2016年4月29日(金)月齢21.7 / 水月移写

九州新幹線が2週間ぶりに開通したとの安堵を誘うニュースに触れた。その一方で、テレビ画面の上部にはいまだ町の名前と震度が映し出される。その度に、慣れていかないでおこうと身構える。熊本地震の後、知人の劇場関係者のお一人に連絡を取っているが、お返事をいただけていない。ご無事を祈るばかりである。

この2週間、間断なく地震のことを考え、心配し、そして、仕事をし、本番を踏んだ。生き、暮らし、食べ、踊り、そのどの瞬間にも、現地の状況を思い起こすことが並存した。

阪神大震災が起こった日、私は高校へ出勤するために支度して、最寄りのJR駅で、電光掲示が全て消えているのを無言で見上げた。まだそれほど携帯電話が普及しておらず、公衆電話にならぶ人たちの列は長く延び続けた。学校は休みになった。
芦屋方面から出勤しておられた先生のお宅が倒壊。数ヶ月お会いすることはなかった。後日、予定していた本番の照明合わせのため大阪よりも西に電車で移動した時、尼崎以西に突如ブルーシートが増えるのに驚愕した。梅田に戻ってみると、街の活気は私の見知っているものだった。

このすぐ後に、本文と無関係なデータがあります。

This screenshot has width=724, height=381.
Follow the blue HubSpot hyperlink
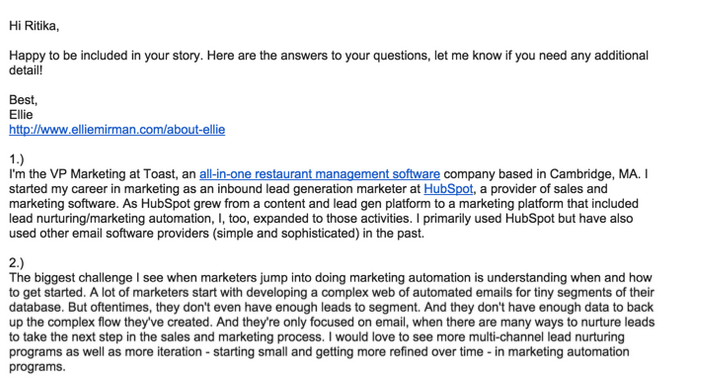[448, 189]
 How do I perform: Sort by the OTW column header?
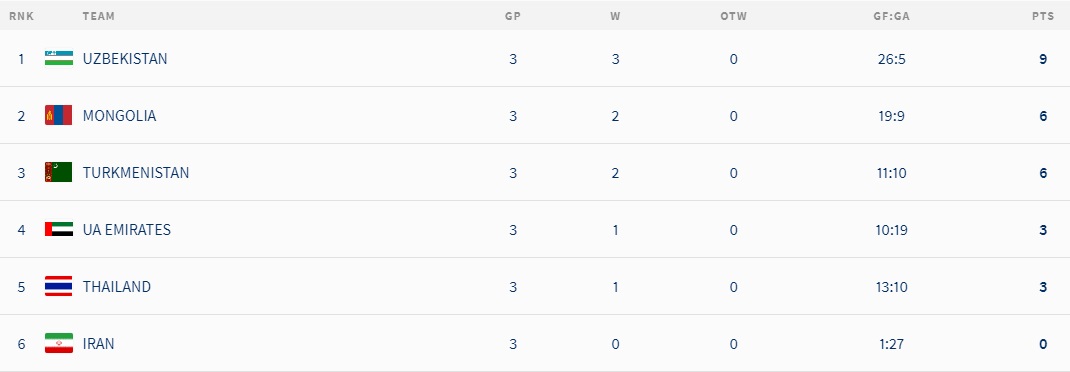(x=734, y=16)
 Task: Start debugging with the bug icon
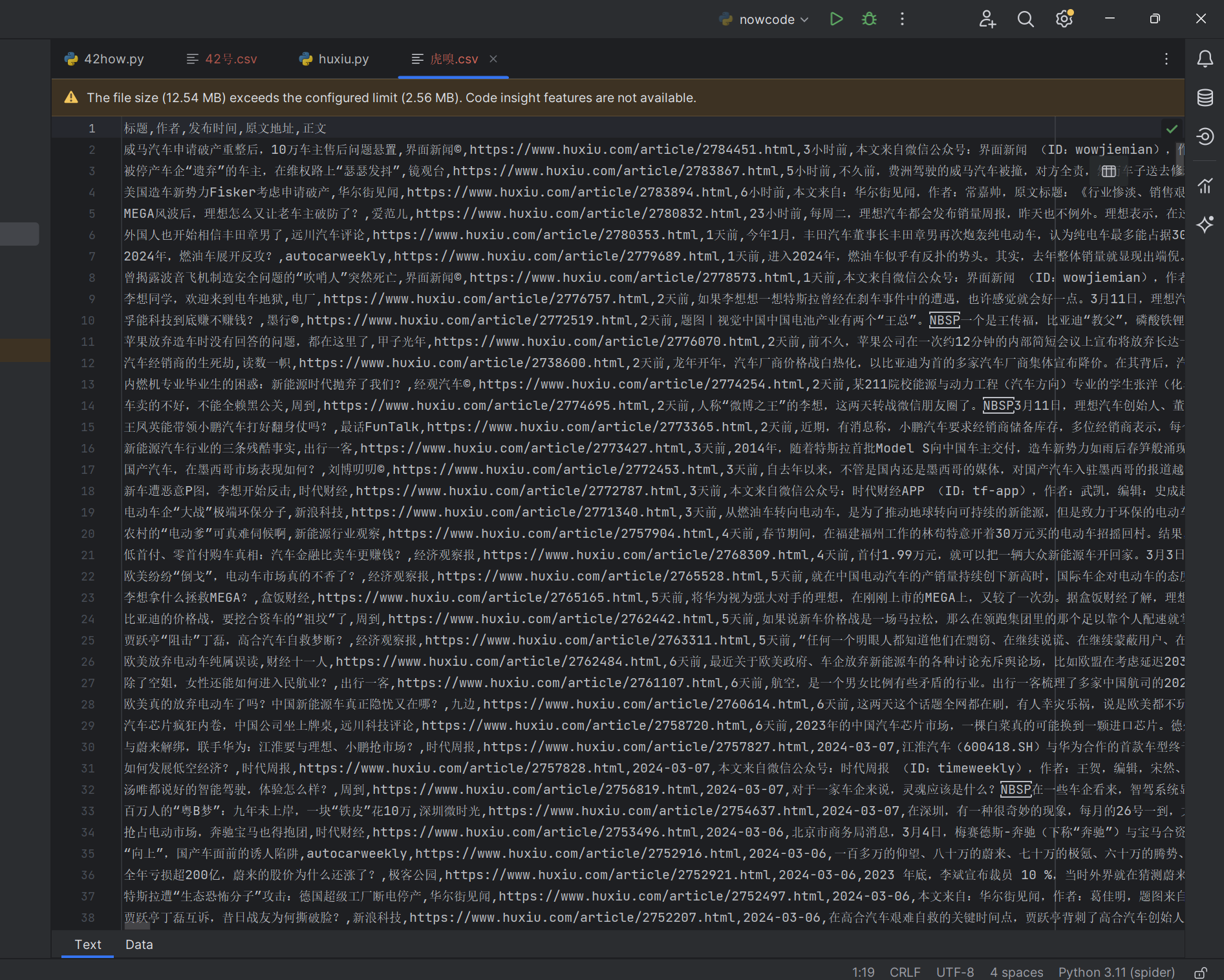tap(869, 19)
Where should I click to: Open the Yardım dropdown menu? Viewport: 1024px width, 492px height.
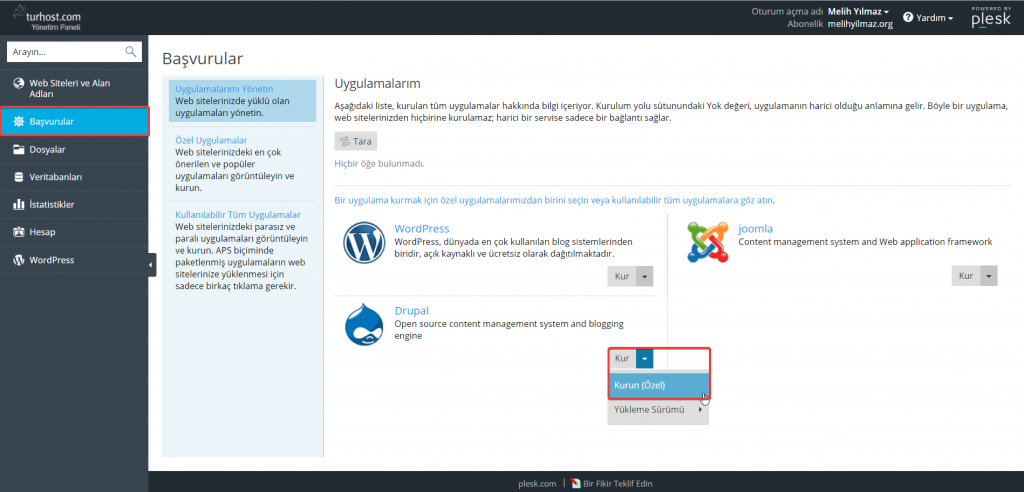pyautogui.click(x=928, y=18)
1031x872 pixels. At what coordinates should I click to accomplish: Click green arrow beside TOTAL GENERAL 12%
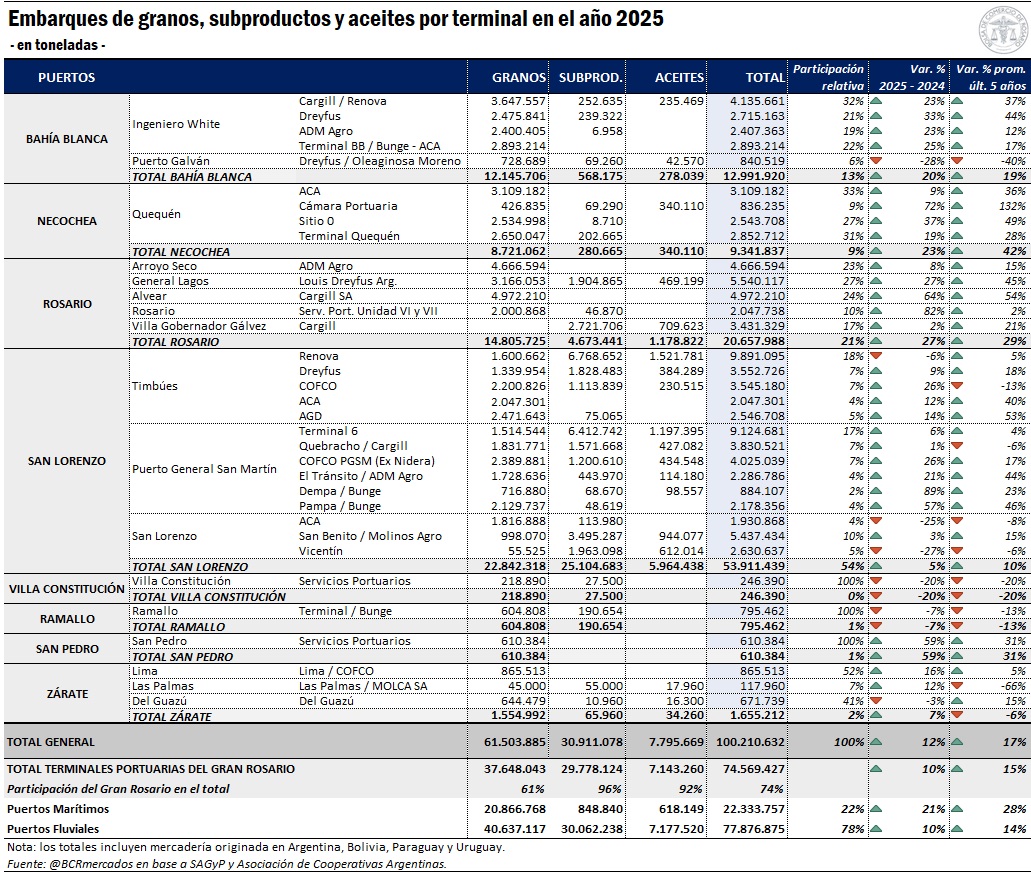click(876, 742)
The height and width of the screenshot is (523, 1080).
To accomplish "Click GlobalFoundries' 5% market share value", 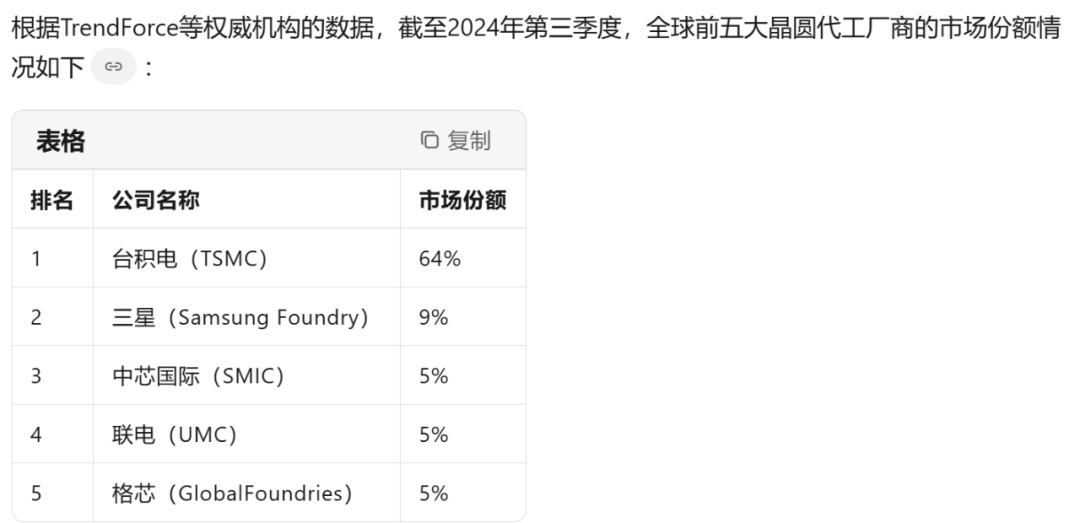I will [x=433, y=494].
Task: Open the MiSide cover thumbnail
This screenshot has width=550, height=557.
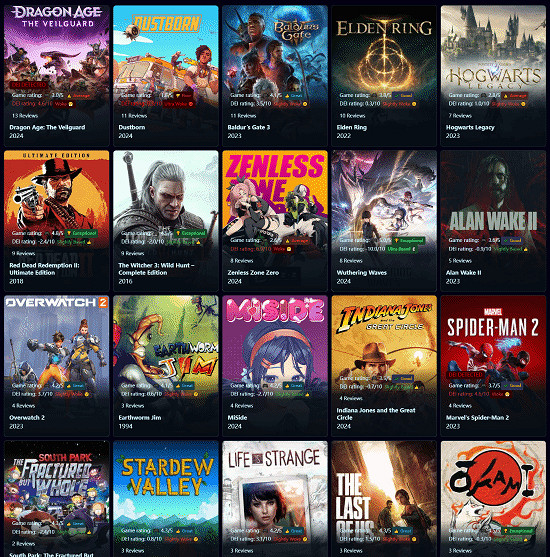Action: [x=275, y=341]
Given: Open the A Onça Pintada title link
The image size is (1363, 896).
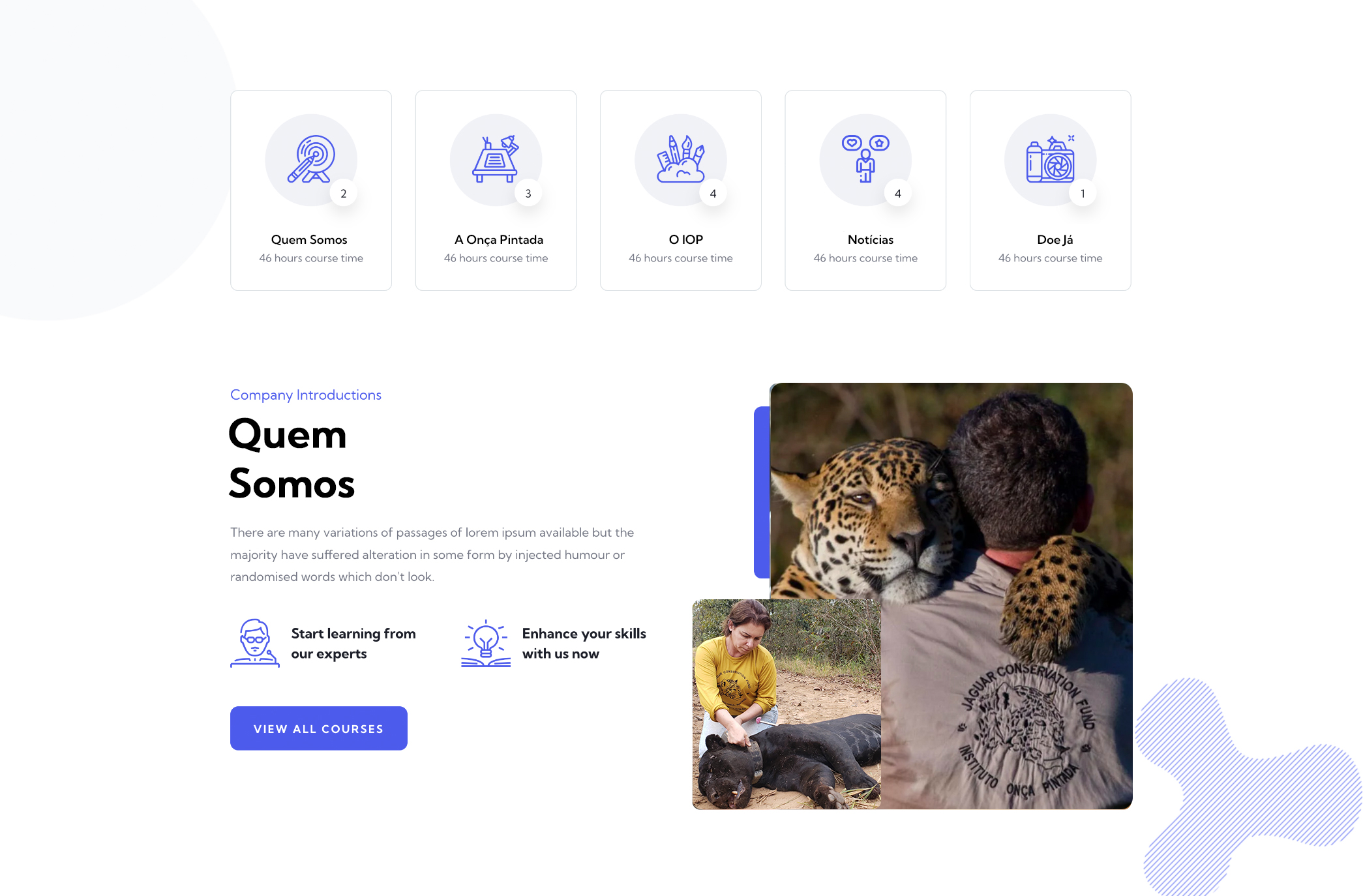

東北大震災が起こった日、私はリハーサルの前に携帯電話の機種変更をしようとしていた。その時カウンターにいた客の全員の携帯がつながらないことを店員がいぶかしがった次の瞬間、名状しがたい光景がテレビ画面に映し出されるのを無言で見上げた。ひと月を待たず、神戸ダンスボックスのライブエイドに出て踊り、ふた月後には、JCDNや魁文舎のコーディネートのプロジェクトで宮古に行き、5つの避難所を回った。まだ京都新聞の『現代のことば』を担当していた時期で、担当の最後のコラムは復興支援について書き、それとは別個に宮古体験をまとめて提出もした。

宮古である避難所に行った時、各地からの慰問者への対応に少々疲弊の空気が漂っていたのを感じた。無理もなかろうと想像した。風穴というツボがある。胸椎の4番を右回りにゆっくり撫でると、撫でられた側のひとの身体が緩むというひとつのやり方。対話もなく、あるおばあさんの風穴を撫で続けて、立ち去ろうとした瞬間、そのおばあさんが私を呼び止めて、ご自宅が半壊した時の庭の瓦礫をネコという一輪車で「7回も運んだ」ということを、とめどなく繰り返しておっしゃった。止まらないのではないかと思うほどその言葉は長く続いた。この言葉は、身体から外へ出なけらばならない言葉だったのだと直感した。私はうなづくしかすべもなく、おばあさんの前に座ってその言葉を聞いた。

おそらく、いや、間違いなく今回も、身体から外へ、出ることができるまでその機会を待ち続ける言葉がある。はずである。まだ本当には何をすればよいのか、戸惑いの中にいる。考えるというよりも、少し無愛想に耳を傾けるべき音を探し、感じるように努めさせて頂きたいと思う。